### What is expected
List every line of the data below that contains the string "screenshot", matching case exactly.

### Data for this task
────────────────────
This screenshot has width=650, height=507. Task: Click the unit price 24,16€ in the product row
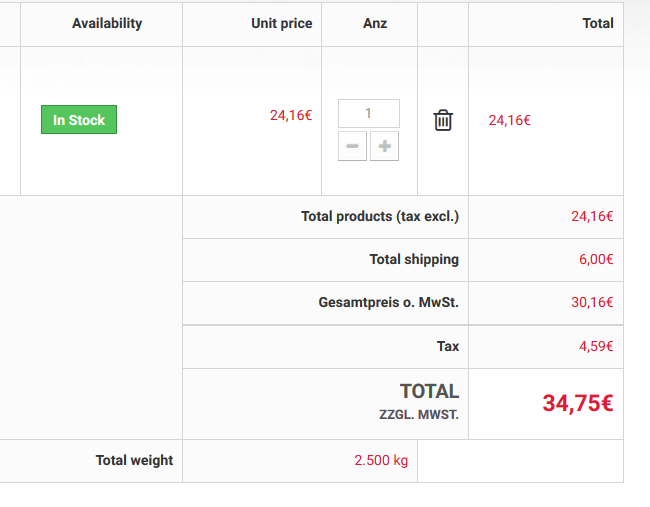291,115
────────────────────
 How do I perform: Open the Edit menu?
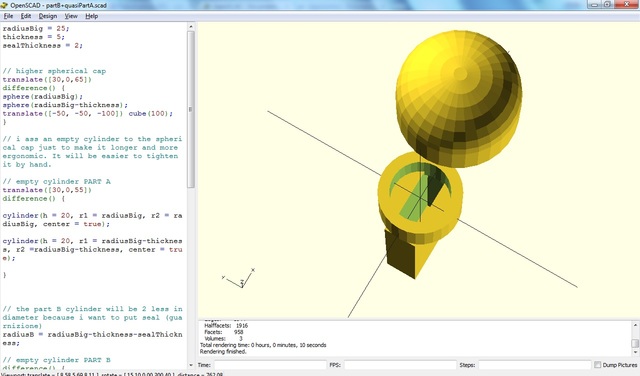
────────────────────
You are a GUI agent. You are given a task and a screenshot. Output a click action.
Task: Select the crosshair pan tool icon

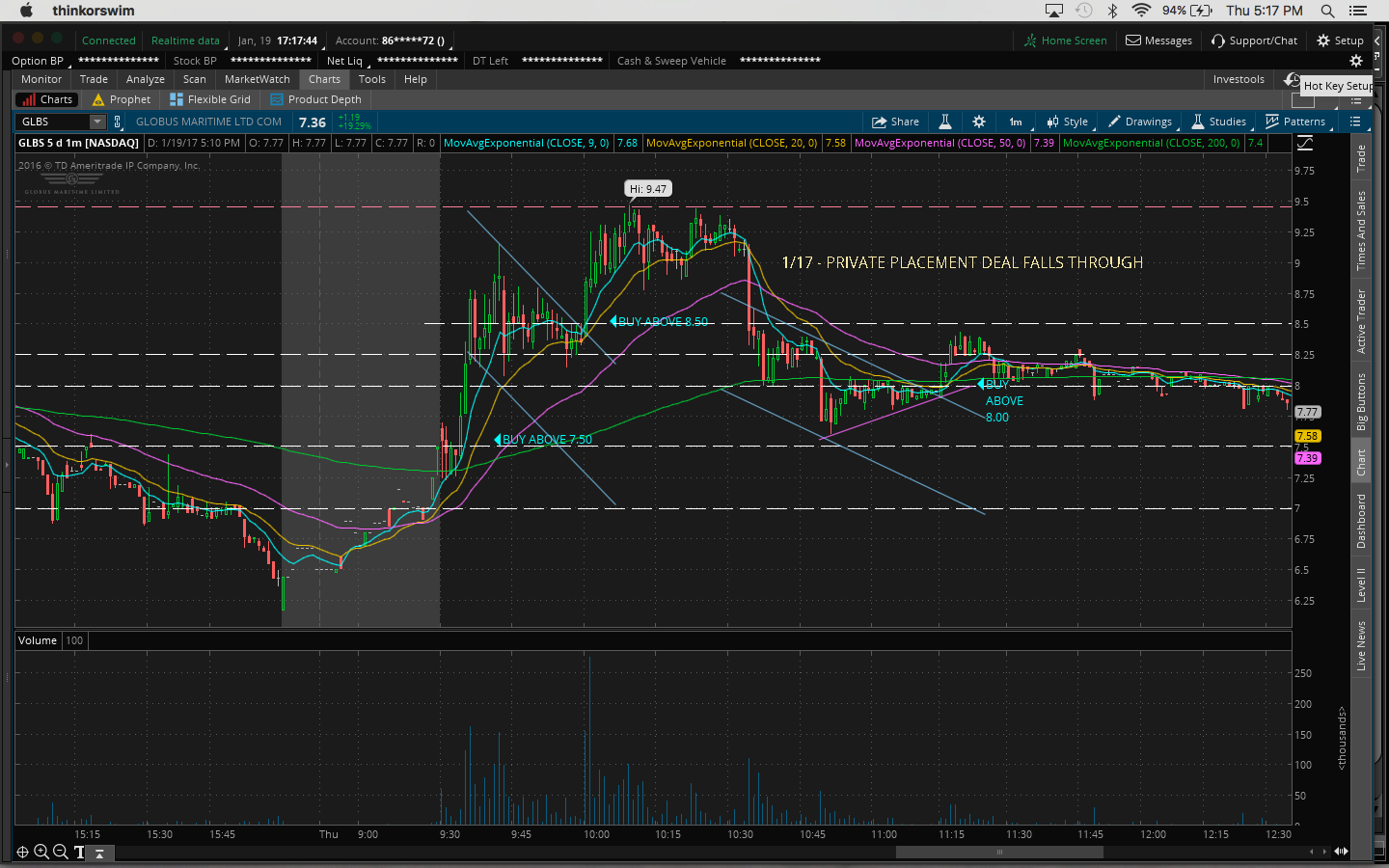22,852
────────────────────
### The output
This screenshot has width=650, height=507. Task: Click the unit price 24,16€ in the product row
You are a GUI agent. You are given a task and a screenshot. Output a click action.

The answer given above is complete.